Depuis Mahomet (570 - 632), la condition féminine dans certains pays musulmans s'est...dégradée !

Publié par undetension

 

La nouvelle représentante personnelle du chef de l’État pour la promotion de la francophonie est franco-marocaine, et parle à ce titre très bien des différences de condition féminine entre chaque rive de la Méditerranée. A l'écouter, la jeunesse féminine marocaine n'est pas épanouie.

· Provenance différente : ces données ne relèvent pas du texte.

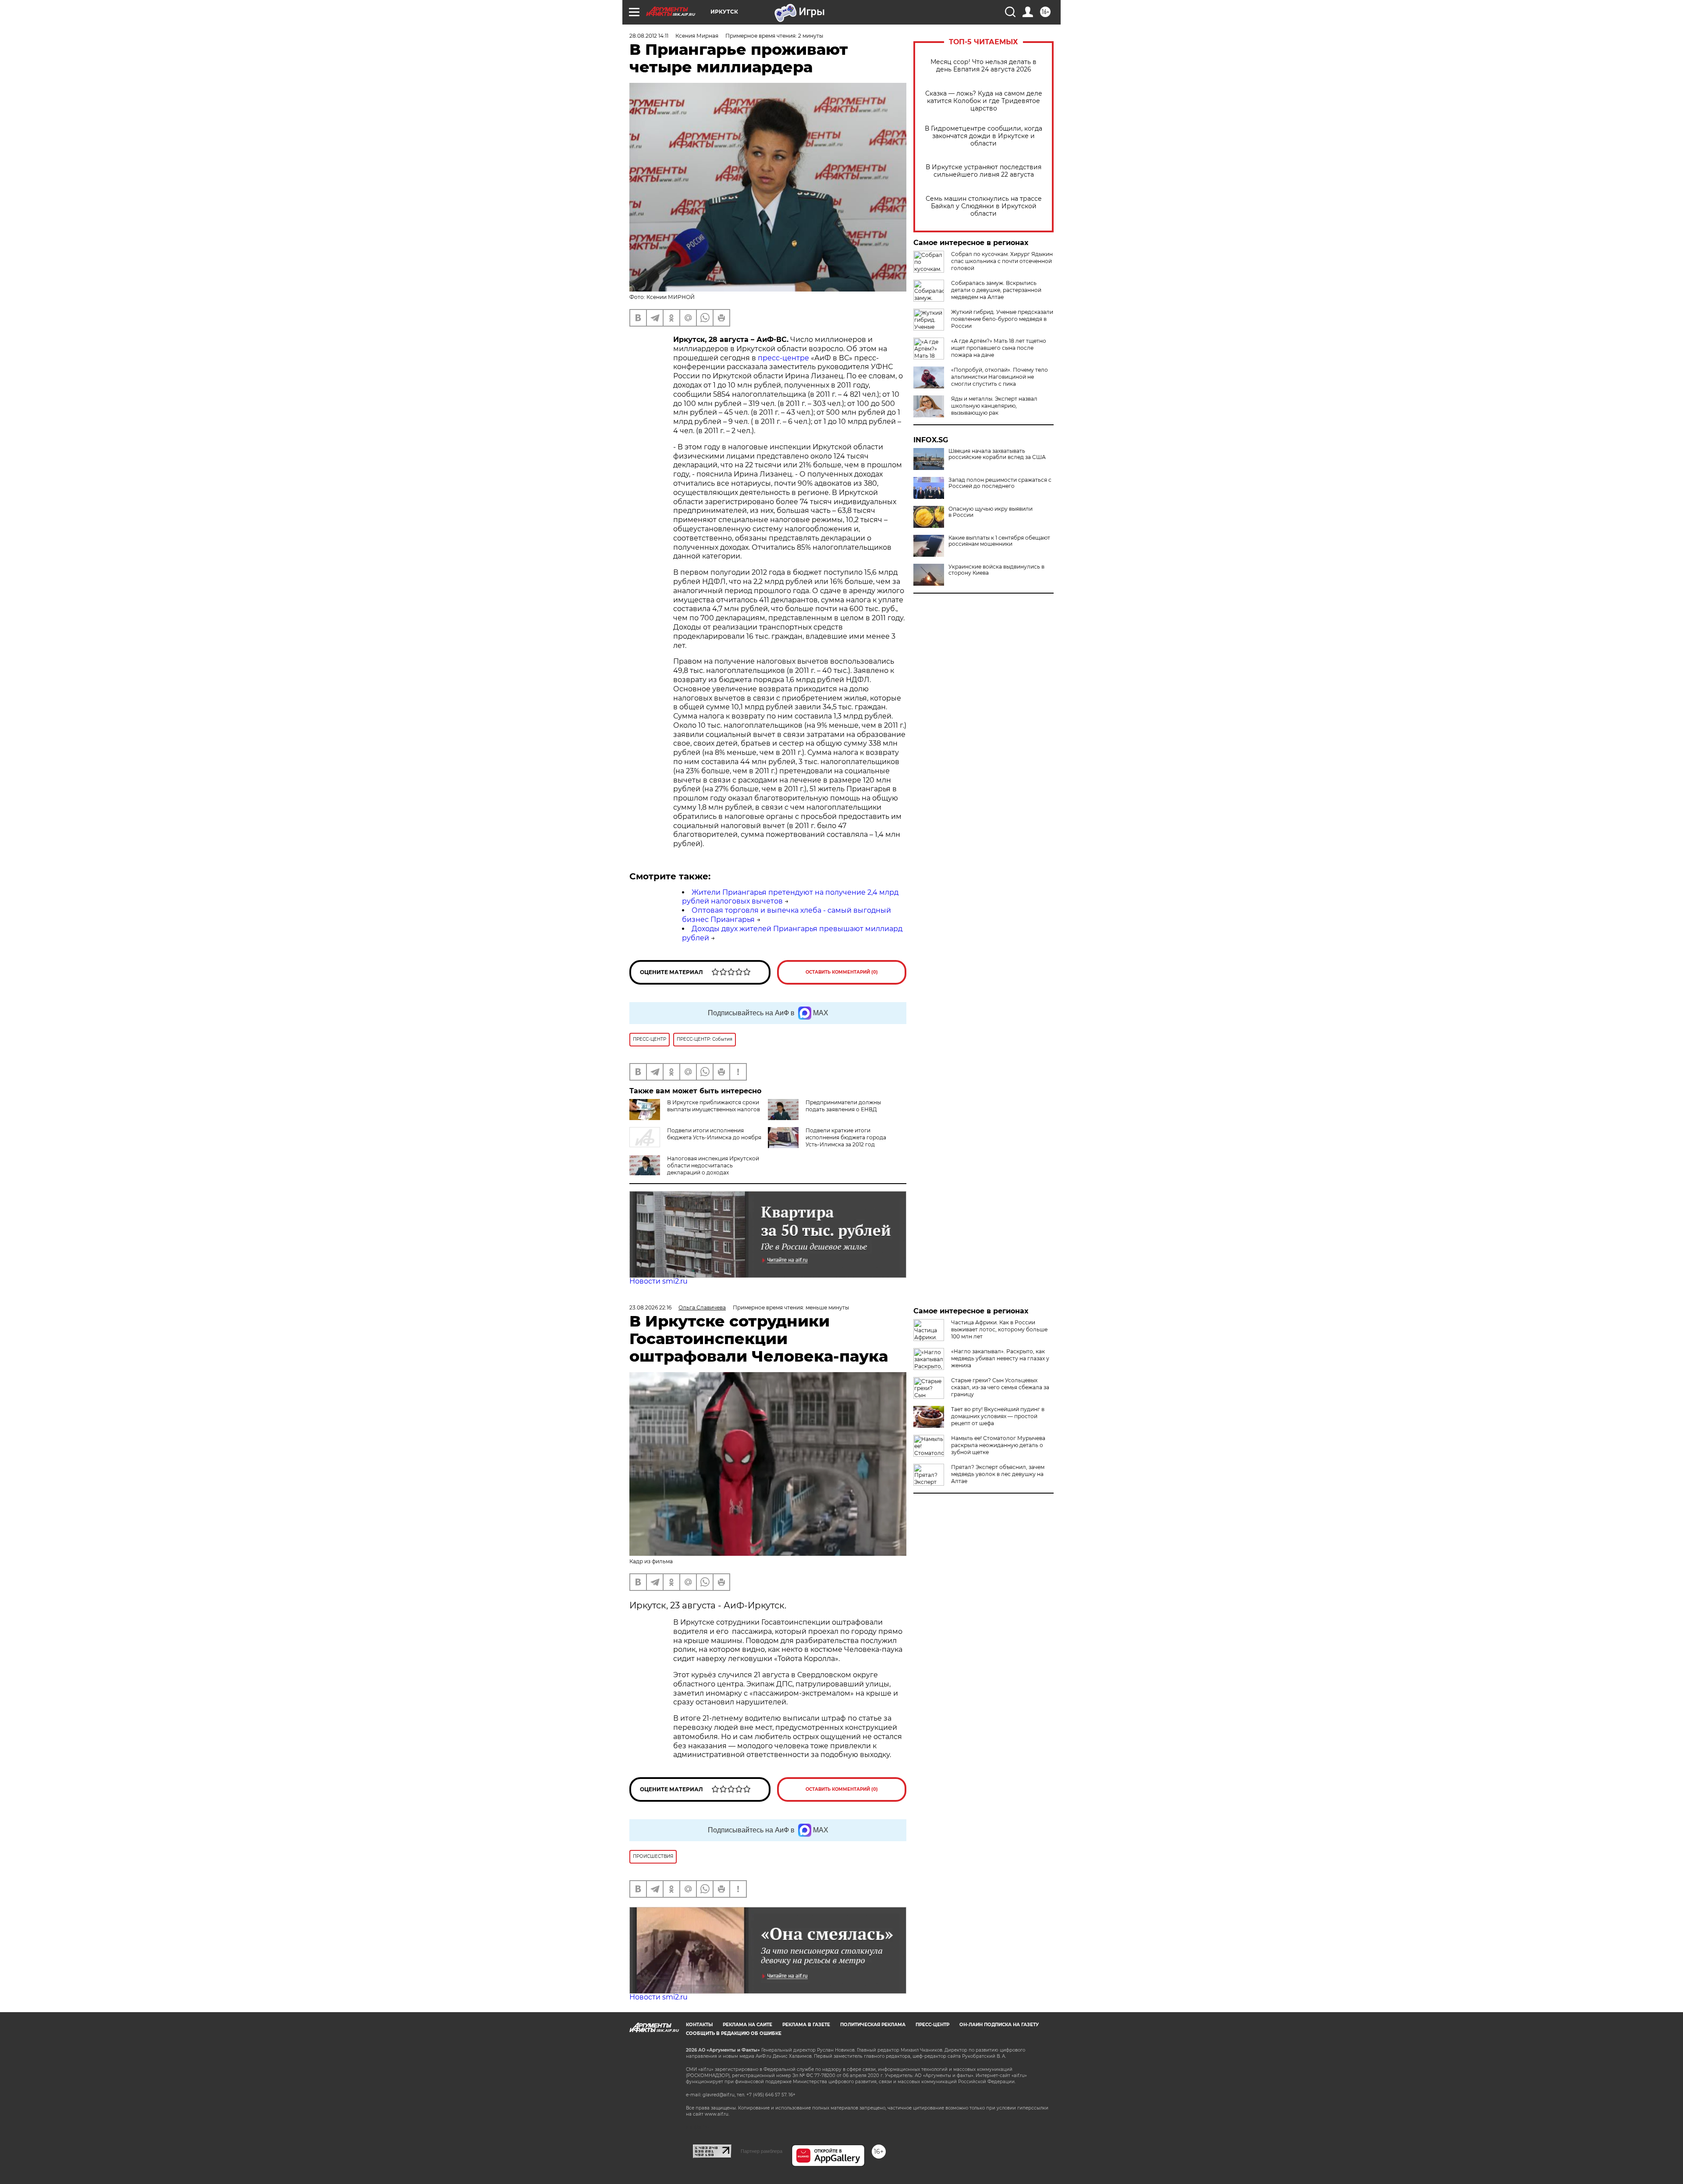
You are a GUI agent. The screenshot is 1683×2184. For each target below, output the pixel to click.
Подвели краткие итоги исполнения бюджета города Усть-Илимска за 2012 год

(…) - On a Facebook, on voit des films du monde entier, on sait ce qui se passe ailleurs. L’âge moyen du mariage est autour de 28 ans. Or les jeunes, entre 18 et 28 ans, ont envie d’avoir une vie sexuelle, mais aussi de vivre l’amour, de se tenir par la main… C’est très humiliant, quand vous invitez votre copine à boire un jus d’orange et qu’on vient vous demander: «C’est qui ? Pourquoi tu es assis avec elle ?» Cette humiliation-là est très grave. C'est une atteinte à la dignité des gens, c'est une atteinte à ce qu'il y a de plus beau dans la jeunesse: la possibilité de vivre ces moments qui construisent un être humain. Et non seulement on empêche les gens d'avoir ça, mais on les éduque avec l'idée que c’est honteux, que ça devrait être caché, que ça ne doit pas être dit. Puis, évidemment, on est obligé de perpétuer ça avec ses enfants pour les protéger…

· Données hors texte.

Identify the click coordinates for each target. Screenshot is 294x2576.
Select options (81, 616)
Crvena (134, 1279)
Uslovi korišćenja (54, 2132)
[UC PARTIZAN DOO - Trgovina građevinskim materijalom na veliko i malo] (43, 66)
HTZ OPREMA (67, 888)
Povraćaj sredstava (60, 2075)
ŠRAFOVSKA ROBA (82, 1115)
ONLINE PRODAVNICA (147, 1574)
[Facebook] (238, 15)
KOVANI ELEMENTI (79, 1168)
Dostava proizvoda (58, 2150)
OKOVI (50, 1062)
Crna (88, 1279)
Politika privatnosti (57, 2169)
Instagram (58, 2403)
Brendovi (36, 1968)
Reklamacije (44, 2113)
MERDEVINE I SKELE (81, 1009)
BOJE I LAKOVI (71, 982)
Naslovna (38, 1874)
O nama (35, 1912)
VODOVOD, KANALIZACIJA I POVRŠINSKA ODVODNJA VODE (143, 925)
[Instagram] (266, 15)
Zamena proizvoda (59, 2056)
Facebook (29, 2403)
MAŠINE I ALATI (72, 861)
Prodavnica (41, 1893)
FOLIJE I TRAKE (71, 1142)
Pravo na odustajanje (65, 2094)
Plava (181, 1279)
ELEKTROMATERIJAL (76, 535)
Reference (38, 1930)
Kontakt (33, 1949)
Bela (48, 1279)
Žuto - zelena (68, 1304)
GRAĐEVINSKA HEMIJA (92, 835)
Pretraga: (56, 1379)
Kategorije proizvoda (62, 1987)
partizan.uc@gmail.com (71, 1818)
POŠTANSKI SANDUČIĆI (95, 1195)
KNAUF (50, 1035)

- Vous dénoncez surtout les articles 489 et 490 du Code pénal qui prévoient «six mois à trois ans de prison» pour les relations homosexuelles et un «emprisonnement d’un mois à un an» pour les relations hors mariage. C’est la clé de voûte du problème?

- Oui. En fait, on ne peut être que vierge ou marié. La sexualité en dehors du lien conjugal est interdite. C’est évidemment inapplicable. D’ailleurs quand c’est appliqué, c’est de manière complètement arbitraire. C’est utilisé pour régler des comptes. Soit directement par la police, qui utilise cette loi pour arrêter des gens. Soit à titre individuel: pour vous venger de quelqu’un, vous le dénoncez à la police, qui l’arrête. Mais même le ministre de la Justice dit aujourd’hui: «Nous n’allons pas commencer à entrer dans des maisons où il y a un couple qui vit. Si les voisins ne se plaignent pas à la justice parce qu’un couple non marié les dérange, ces derniers ne seront jamais incriminés.» La loi est donc bien devenue complètement absurde, dans les faits (...)
S
i on change cette loi, le Maroc ne va pas s’écrouler, on ne va pas être dans la dépravation. Je pense que c’est même l’inverse. Aujourd’hui, il y a plus d’insécurité sexuelle avec ces lois-là que s’il existait des lois à la mesure de ce que vivent les gens. (...)
On est immédiatement confronté à des gens très conservateurs sur le plan de la religion. Si on veut défendre ça, on défend l’occidentalisation du Maroc, la dépravation, la débauche, la fitna: c'est-à-dire la débâcle, l'anomie.
Mais le corps de la femme doit être respecté, il doit lui appartenir. C’est un sujet qu'il faut absolument défendre dans la société marocaine, et partout d’ailleurs.

- Quel genre d’histoire vous semble particulièrement symptomatique du problème que vous dénoncez ?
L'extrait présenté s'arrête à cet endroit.